From 126cf7eccbf701e74e2804347882782d5f874f14 Mon Sep 17 00:00:00 2001
From: Tal Regev <tal.regev@gmail.com>
Date: Fri, 19 Jul 2024 12:17:55 +0300
Subject: [PATCH] GHA/windows: enable libssh in !ssl MSVC job

Closes #14232
---
 .github/workflows/windows.yml | 8 ++++++--
 1 file changed, 6 insertions(+), 2 deletions(-)
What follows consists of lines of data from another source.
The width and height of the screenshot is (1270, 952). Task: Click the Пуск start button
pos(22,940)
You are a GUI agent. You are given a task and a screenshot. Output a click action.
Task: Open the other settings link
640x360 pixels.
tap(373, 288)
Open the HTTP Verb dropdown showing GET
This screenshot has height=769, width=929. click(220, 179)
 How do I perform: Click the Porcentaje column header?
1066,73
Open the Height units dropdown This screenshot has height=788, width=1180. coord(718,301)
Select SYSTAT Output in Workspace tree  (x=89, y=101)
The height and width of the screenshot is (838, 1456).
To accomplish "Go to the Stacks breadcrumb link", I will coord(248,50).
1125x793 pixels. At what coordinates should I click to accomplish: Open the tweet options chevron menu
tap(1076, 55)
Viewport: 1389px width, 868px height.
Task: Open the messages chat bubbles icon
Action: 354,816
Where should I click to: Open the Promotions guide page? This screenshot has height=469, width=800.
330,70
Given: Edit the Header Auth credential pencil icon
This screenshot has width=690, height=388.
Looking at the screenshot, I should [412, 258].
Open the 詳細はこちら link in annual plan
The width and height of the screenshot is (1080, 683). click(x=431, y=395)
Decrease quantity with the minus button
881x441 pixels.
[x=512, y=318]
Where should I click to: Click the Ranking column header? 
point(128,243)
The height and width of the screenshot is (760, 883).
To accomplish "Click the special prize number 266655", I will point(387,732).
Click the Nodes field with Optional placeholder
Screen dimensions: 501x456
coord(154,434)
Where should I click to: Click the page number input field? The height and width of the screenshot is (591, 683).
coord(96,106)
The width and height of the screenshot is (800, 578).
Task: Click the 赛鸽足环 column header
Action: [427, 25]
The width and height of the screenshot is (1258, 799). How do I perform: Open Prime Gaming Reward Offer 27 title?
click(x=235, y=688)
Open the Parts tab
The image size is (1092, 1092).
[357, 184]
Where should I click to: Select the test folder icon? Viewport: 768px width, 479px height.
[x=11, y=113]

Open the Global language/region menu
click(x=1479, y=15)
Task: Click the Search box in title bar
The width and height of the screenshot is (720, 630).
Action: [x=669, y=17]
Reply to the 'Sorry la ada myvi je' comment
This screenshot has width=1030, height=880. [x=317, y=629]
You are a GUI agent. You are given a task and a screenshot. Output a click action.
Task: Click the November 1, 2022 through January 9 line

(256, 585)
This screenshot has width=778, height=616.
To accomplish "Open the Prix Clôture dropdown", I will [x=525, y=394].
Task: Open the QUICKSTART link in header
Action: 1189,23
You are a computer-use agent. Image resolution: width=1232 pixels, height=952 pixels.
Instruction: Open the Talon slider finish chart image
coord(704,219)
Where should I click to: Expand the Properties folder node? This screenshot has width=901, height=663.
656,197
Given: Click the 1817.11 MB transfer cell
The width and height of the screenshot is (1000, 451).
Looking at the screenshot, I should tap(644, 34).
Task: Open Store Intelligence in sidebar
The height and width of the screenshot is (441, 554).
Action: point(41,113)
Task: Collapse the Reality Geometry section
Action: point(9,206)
diff --git a/.github/workflows/windows.yml b/.github/workflows/windows.yml
index 4e33459e01..58f3ee8e02 100644
--- a/.github/workflows/windows.yml
+++ b/.github/workflows/windows.yml
@@ -530,12 +530,16 @@ jobs:
           tflags: '~1516 ~2301 ~2302 ~2303 ~2307'
           config: '-DENABLE_DEBUG=ON -DENABLE_UNICODE=OFF -DCURL_USE_SCHANNEL=OFF -DCURL_BROTLI=ON -DCURL_ZSTD=ON -DCURL_USE_LIBPSL=ON -DUSE_NGHTTP2=ON -DBUILD_SHARED_LIBS=OFF -DCURL_USE_LIBSSH2=ON -DCURL_USE_OPENSSL=ON -DUSE_HTTPSRR=ON -DUSE_ECH=ON'
         - name: '!ssl'
-          install: 'brotli zlib zstd libpsl pkgconf libidn2'
+          install: 'brotli zlib zstd libpsl pkgconf libidn2 libssh'
           arch: 'x64'
           plat: 'windows'
           type: 'Debug'
           tflags: '~1516 ~2301 ~2302 ~2303 ~2307'
-          config: '-DENABLE_DEBUG=ON -DENABLE_UNICODE=OFF -DCURL_USE_SCHANNEL=OFF -DCURL_BROTLI=ON -DCURL_ZSTD=ON -DCURL_USE_LIBPSL=ON -DHTTP_ONLY=ON -DUSE_LIBIDN2=ON'
+          # WARNING: libssh uses hard-coded world-writable paths (/etc/..., ~/.ssh/) to
+          #          read its configuration from, making it vulnerable to attacks on
+          #          Windows. Do not use this component till there is a fix for these.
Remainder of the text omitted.